_SUPPLIED PASSAGE_
[start]
Ben Jonson, The Masque of Queens (1609)

Boudicca is the form given by Tacitus (Agricola, XVI; Annals, XIV.31) and the only contemporary rendering of the name. In the Loeb edition of Cassius Dio, the name is transliterated as "Buduica" (LXII.2). Gildas may refer to the queen in the sixth century AD when he mentions "the treacherous lioness" who killed the rulers left behind by Rome when they abandoned the country (De Excidio Britanniae, I.6).

The queen was introduced to English readers in 1534 by Polydore Vergil, who gives the name as "Boadicia" (Anglica Historia, II.5-6). The variant "Boadicea" originally occurred as a misprint in 1624 (the author admitting that "Her name in antiquitie is very variouslie written") and first used intentionally in 1658 by Thomas Browne in Hydriotaphia (II). Boadicea also was the title of an eponymous English tragedy in 1697, one of several phonetic spellings adapted by seventeenth-century playwrights, including Ben Jonson and John Fletcher.

Although there is a certain euphony to "Boadicea," the name of the Iceni queen probably should be "Boudica" or possibly "Boudicca" after Tacitus, a variation of "victory" in Celtic and the equivalent of the modern "Victoria."

This stained glass portrait of the queen is in the Colchester Town Hall, which is on the site of the original Roman forum. "Boadicea" also identifies the monumental bronze statue of Boudica and her daughters on the embankment of the Thames, which dates from about the same time (1902).

Reference: Boudica and Her Stories: Narrative Transformations of a Warrior Queen (2009) by Carolyn D. Williams.
[end]
_DATA SEGMENT_
[start]
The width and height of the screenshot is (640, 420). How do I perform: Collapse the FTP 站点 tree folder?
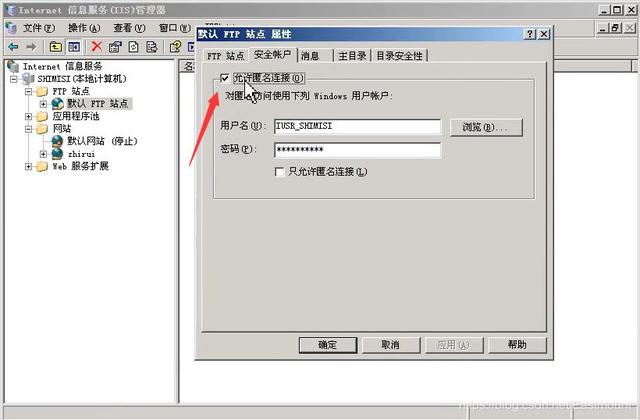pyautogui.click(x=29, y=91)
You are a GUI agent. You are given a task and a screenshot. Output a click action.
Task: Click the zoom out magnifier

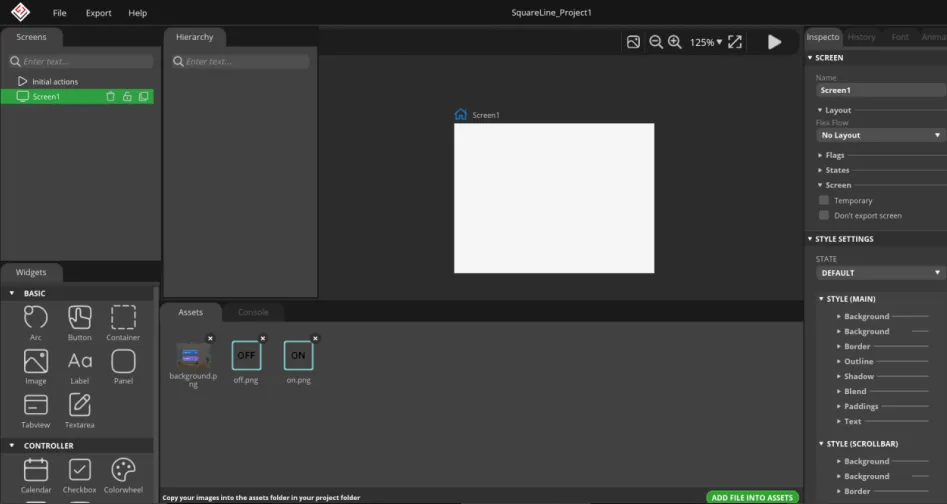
[end]
_REQUIREMENTS_
According to the passage above on the Iceni queen's name, who first used the spelling "Boadicea" intentionally, and in what year?

_SOLUTION TO THE EXERCISE_
Thomas Browne, in 1658, in Hydriotaphia.